Much of the confusion regarding prognosis for males with XYY stems from studies performed in the 1960s that were highly biased by ascertainment of patients in maximum security hospitals or prisons (Price and Whatmore, 1967). Fortunately, prospective longitudinal studies of newborns identified at birth do not support an increased incidence of aggression or criminality (Ratcliffe et al., 1990). As with all of the sex chromosome abnormalities, the developmental phe-notype is variable and subject to many other influences, such as parental IQ, socioeconomic status, and family stability.

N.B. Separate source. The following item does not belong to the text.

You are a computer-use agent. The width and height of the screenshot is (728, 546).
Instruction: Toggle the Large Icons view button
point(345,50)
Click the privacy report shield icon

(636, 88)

The incidence of 47, XYY is 1.45 in 1000 livebirths (Autio-Harmainen et al., 1980) and 1 in 1000 amniocenteses for advanced maternal age (Robinson et al., 1992a). The incidence is not increased among offspring of parents with advanced age. As opposed to the other sex chromosome abnormalities, the XYY karyotype does not carry an increased chance of in utero mortality (Ferguson-Smith and Yates, 1984). As many as 85% of cases are believed to be undiagnosed (Ratcliffe, 1999).

There are no characteristic sonographic findings because the fetal phenotype in this condition is generally normal (Autio-Harmainen et al., 1980). In one study, the fetal nuchal translucency measurement was above the 95th percentile in 40% of the fetuses with 47, XXX, 47, XYY, or 47, XXY (Sebire et al., 1998). More recently, Maymon et al. (2002) reported on two fetuses with 47, XYY that had brain anomalies detected on prenatal sonographic examination. One had complete agenesis of the corpus callosum and one had a Dandy–Walker malformation. Both were terminated, so long-term developmental outcome is unknown.

47, XYY is a definitive diagnosis obtained by prenatal karyotype (Figure 137-1). Occasionally, cases of 46, XY/47, XYY mosaicism are detected, resulting from mitotic nondisjunc-tion after fertilization. These patients are expected to have milder manifestations of the developmental abnormalities seen in this condition.

The antenatal natural history for these fetuses does not differ from normal fetuses. A few patients with 47, XYY have been identified through abnormally increased maternal serum α-fetoprotein levels (Robinson et al., 1992a). It is unclear whether a true relationship exists between abnormalities in serum analytes and this particular chromosomal abnormality.